*Página*:
Alain, o “senhor francês” que viu ruir quase tudo, menos a imagem da santa
Jean- Luc (Tiago Palma)

Alain, o “senhor francês” que viu ruir quase tudo, menos a imagem da santa

Terça. dia 17 || Sernada, Águeda

Reportagem
Tiago Palma

Chamam-lhe só “o senhor francês”. Não é um emigrante regressado de França; é francês-francês. Que só fala francês, mas que se entende há sete anos com os de Sernada, aldeia de Águeda, com acenos de cabeça, alguma mímica e frases curtas. A tragédia abateu-se sobre o senhor francês, contam-nos, à laia de preocupação mas não maldizendo, no café da estação. “A mulher ‘tá doente, coitada, e agora a casa. [A casa?] Ardeu toda…”

A imagem da casa de Alain (Tiago Palma)
A imagem da casa de Alain (Tiago Palma)

A casa é junto do café. Pouco sobrara do incêndio que veio na manhã anterior. Sem telhado ou portadas, janelas ou paredes. Ruiu quase tudo. Uma imagem de santa continua pendurada.

*Tarefas pedidas*:
**A)** Transcreva da reportagem sobre Alain o trecho que começa em "A casa é junto" e termina em "santa continua pendurada.".
**B)** Responda às perguntas seguintes com base na reportagem sobre Alain:
(i) Há quantos anos Alain se entende com os de Sernada?
(ii) Onde fica a casa de Alain?
(iii) Que objeto continua pendurado na casa?
**C)** Dê seguimento à reportagem sobre Alain, começando a seguir à última frase apresentada.

*Dados apresentados*:
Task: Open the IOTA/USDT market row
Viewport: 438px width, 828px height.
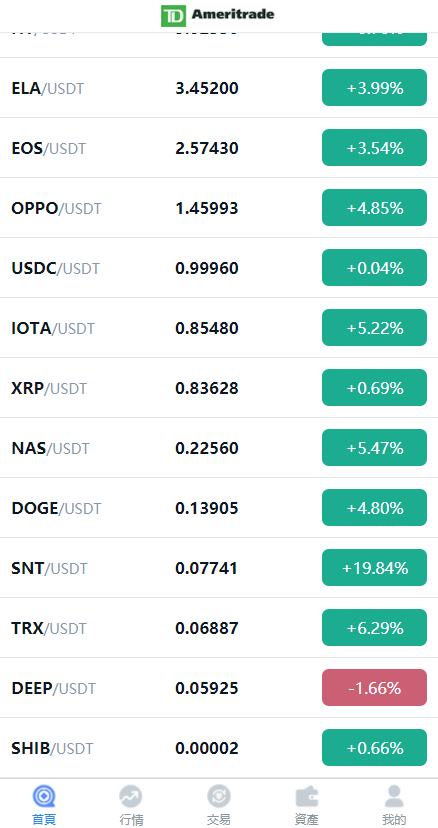Action: [x=219, y=328]
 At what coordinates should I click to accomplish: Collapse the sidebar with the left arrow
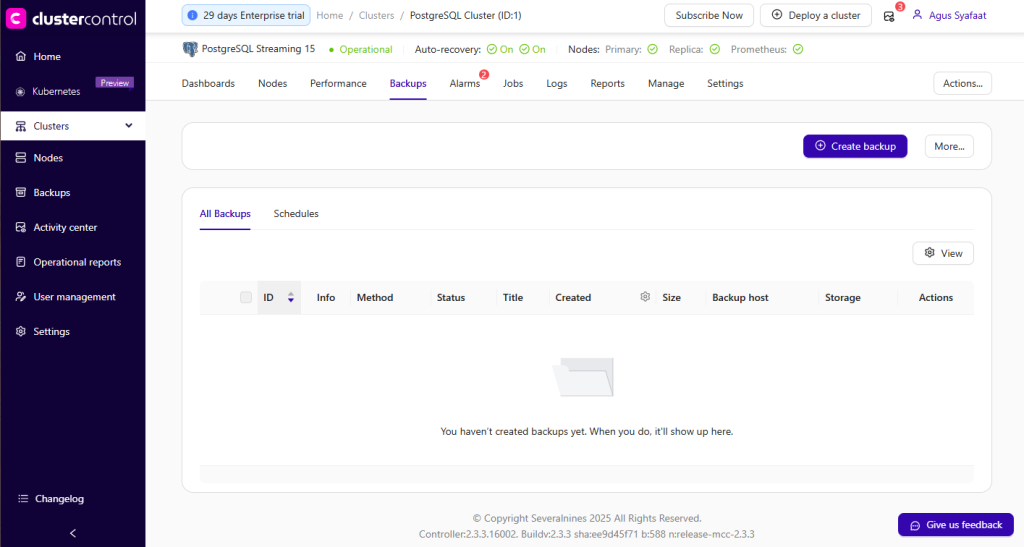coord(72,533)
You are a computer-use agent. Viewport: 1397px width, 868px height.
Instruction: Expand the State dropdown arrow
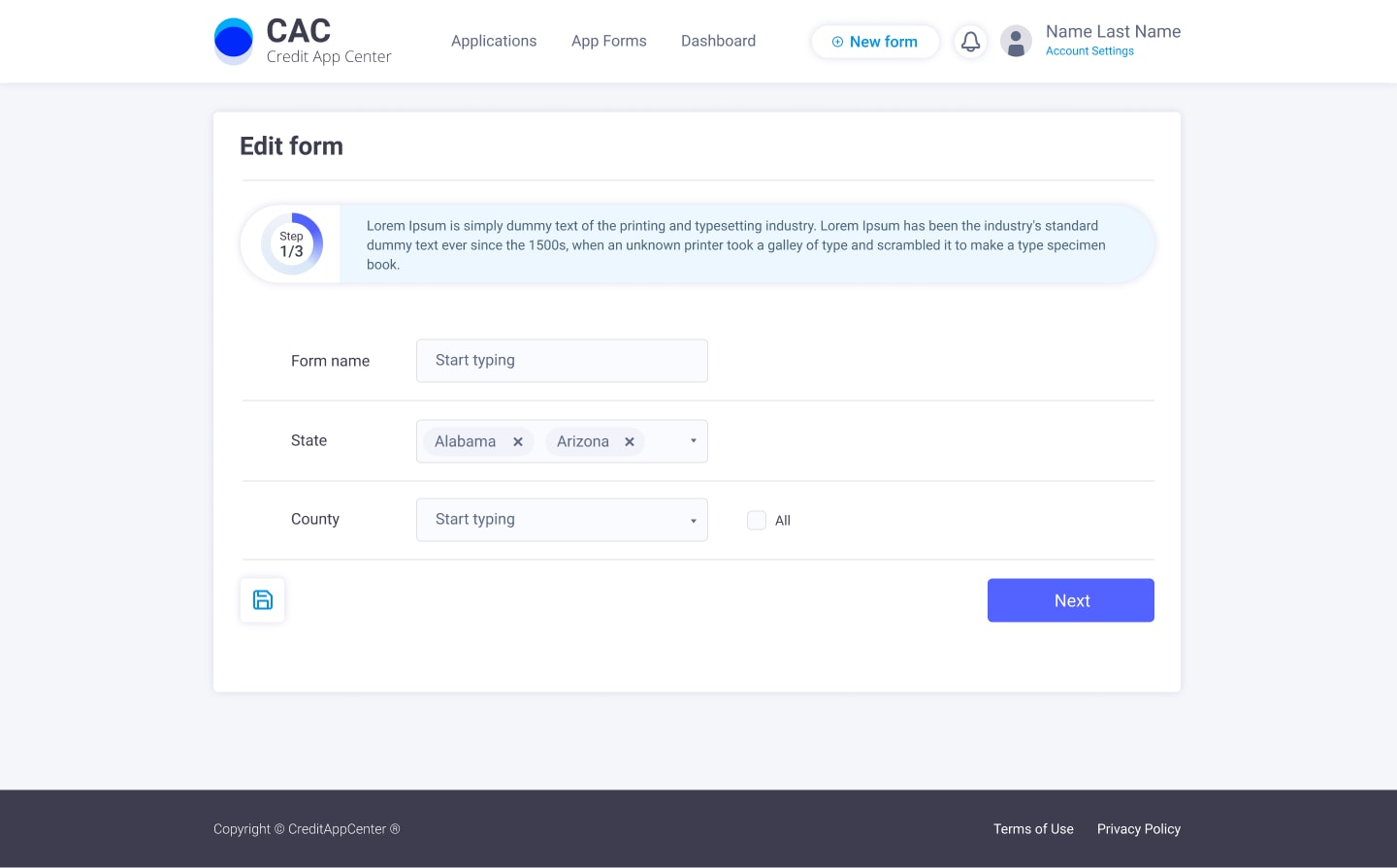694,441
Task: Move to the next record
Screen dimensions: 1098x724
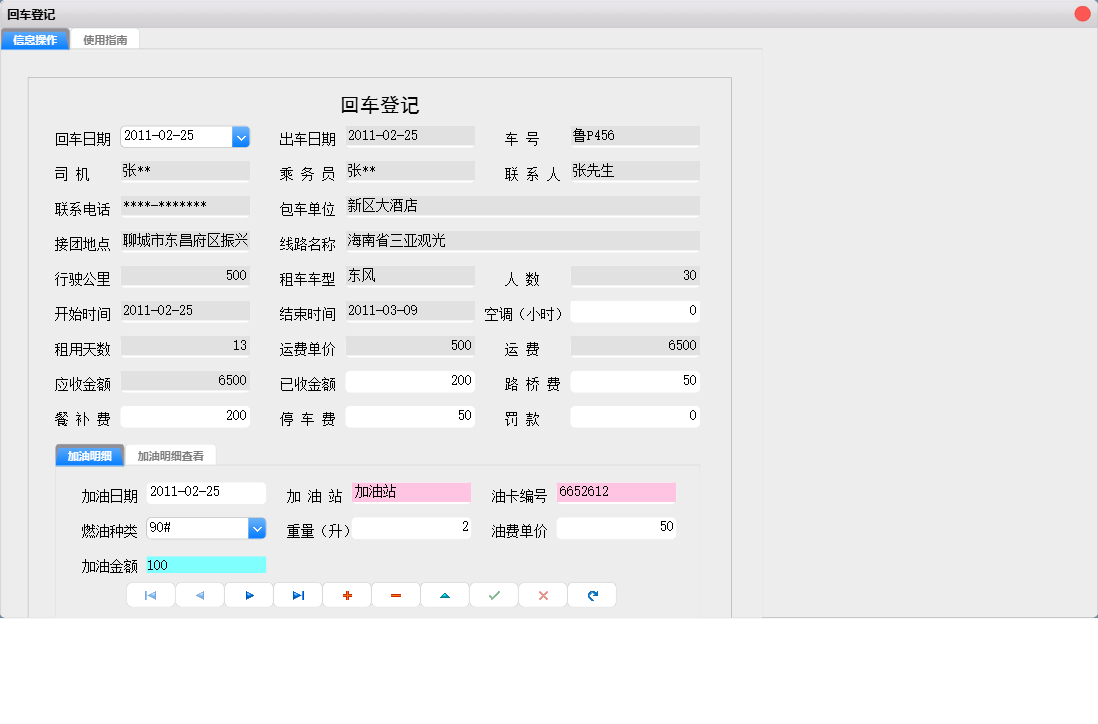Action: pyautogui.click(x=248, y=594)
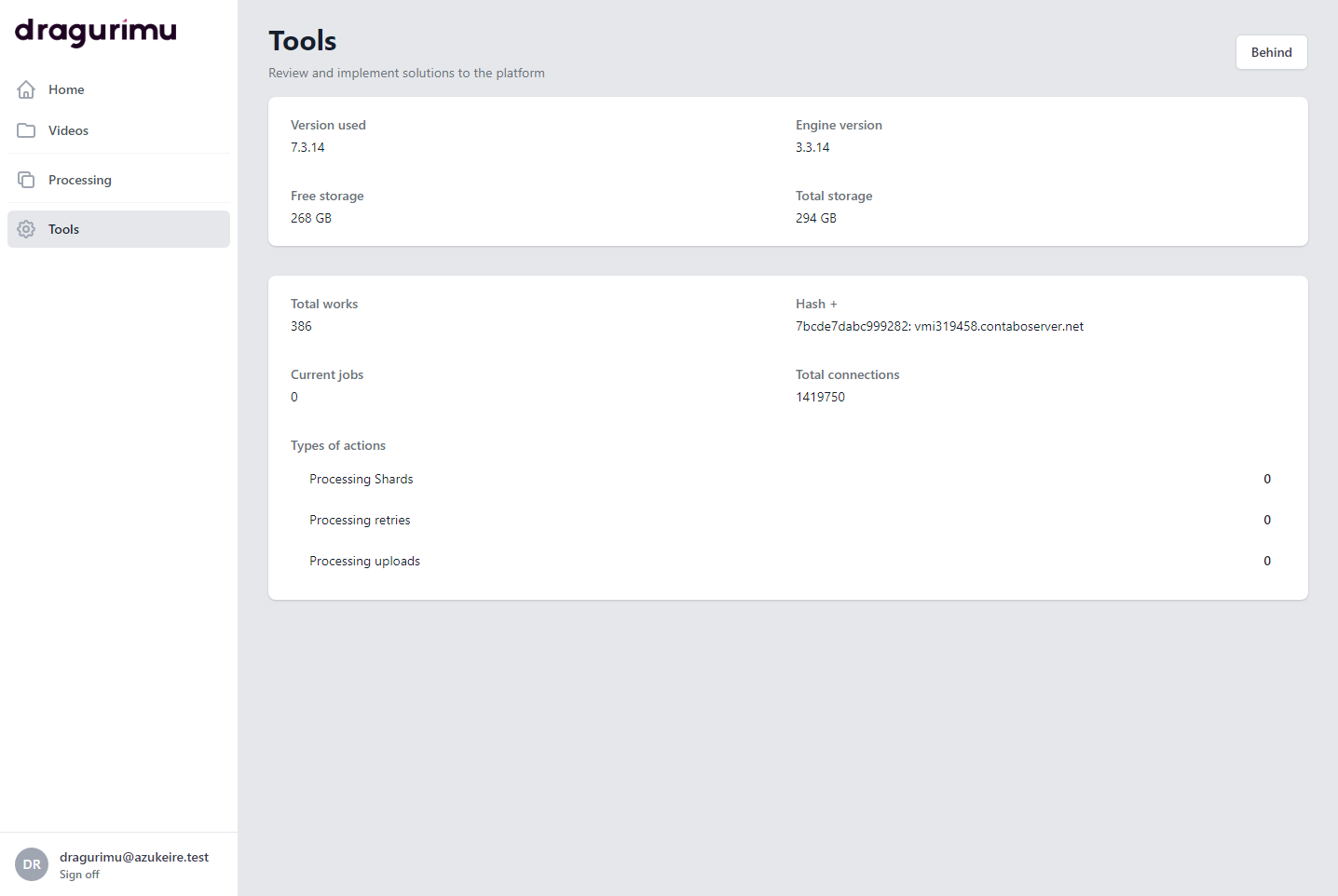Go to Home in the sidebar

pyautogui.click(x=66, y=89)
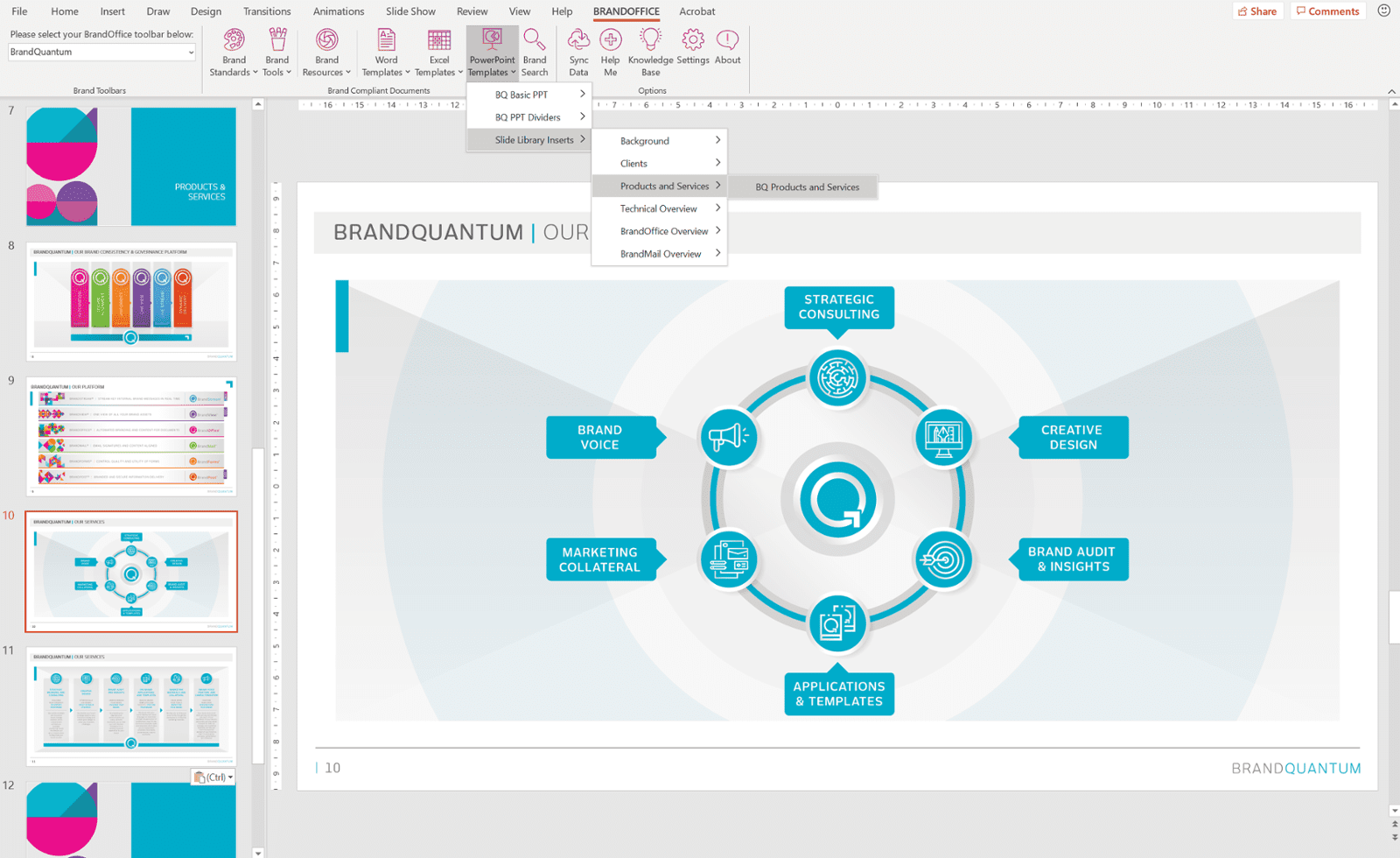Click the Sync Data cloud icon
Viewport: 1400px width, 858px height.
coord(578,41)
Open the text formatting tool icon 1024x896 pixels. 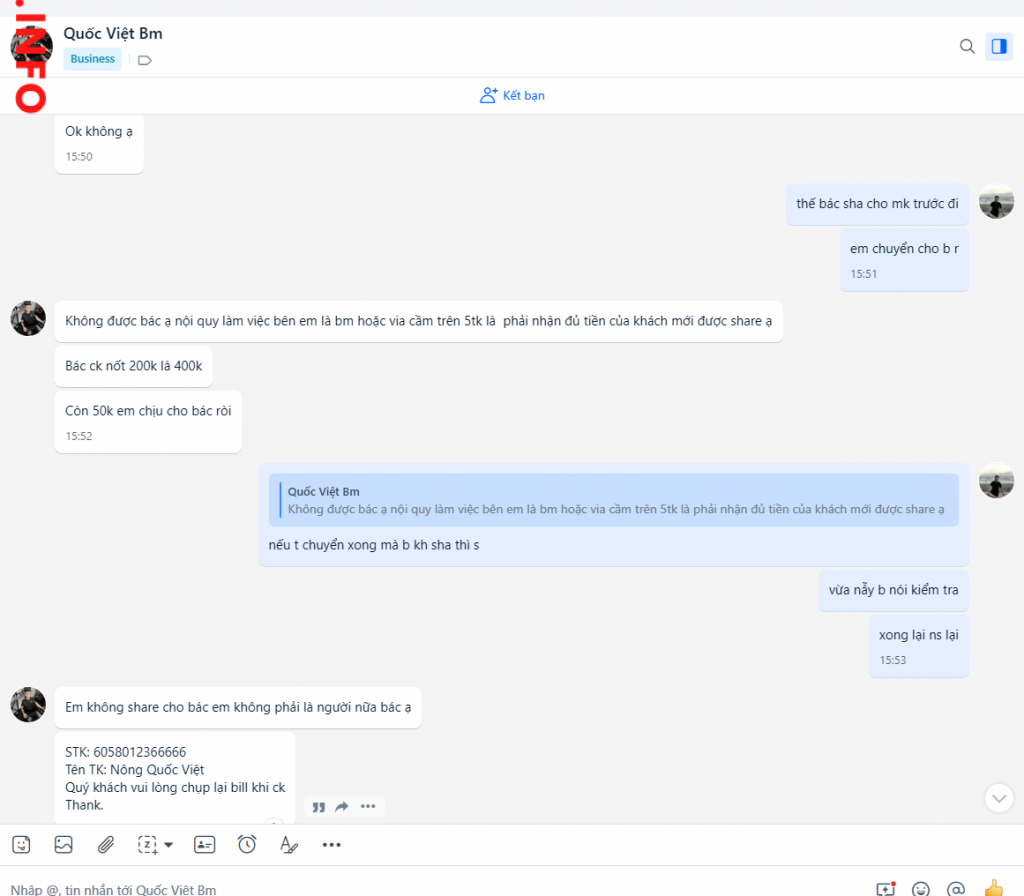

*Respostas dadas*:
**A)**
A casa é junto do café. Pouco sobrara do incêndio que veio na manhã anterior. Sem telhado ou portadas, janelas ou paredes. Ruiu quase tudo. Uma imagem de santa continua pendurada.

**B)**
(i) Há sete anos.
(ii) Junto do café.
(iii) Uma imagem de santa.

**C)**
O senhor francês é Alain. A mulher é Danielle. Alain aproxima-se logo com olhos marejados, a mulher acena distante, sorri breve, espreitando da ombreira da porta, e volta para dentro. A casa é de vizinhos, “que saíram para ficarmos à-vontade”, explica o homem. E explica aquela manhã fatídica: “Não estava por casa quando o fogo começou, a minha mulher, a Danielle, é doente oncológica e estávamos em tratamento. Quando chegámos, a casa já tinha pegado fogo. Só tive uns segundos para recolher coisas, sobretudo papéis. Tentei regar a casa de cinco em cinco minutos, mas os canos derreteram, fiquei sem água e o fogo já estava mesmo atrás da casa, o telhado já ardia. Resolvi virar costas e fugir. Era impossível continuar a lutar.”

O estado da cozinha de Alain (Tiago Palma)
O estado da cozinha de Alain (Tiago Palma)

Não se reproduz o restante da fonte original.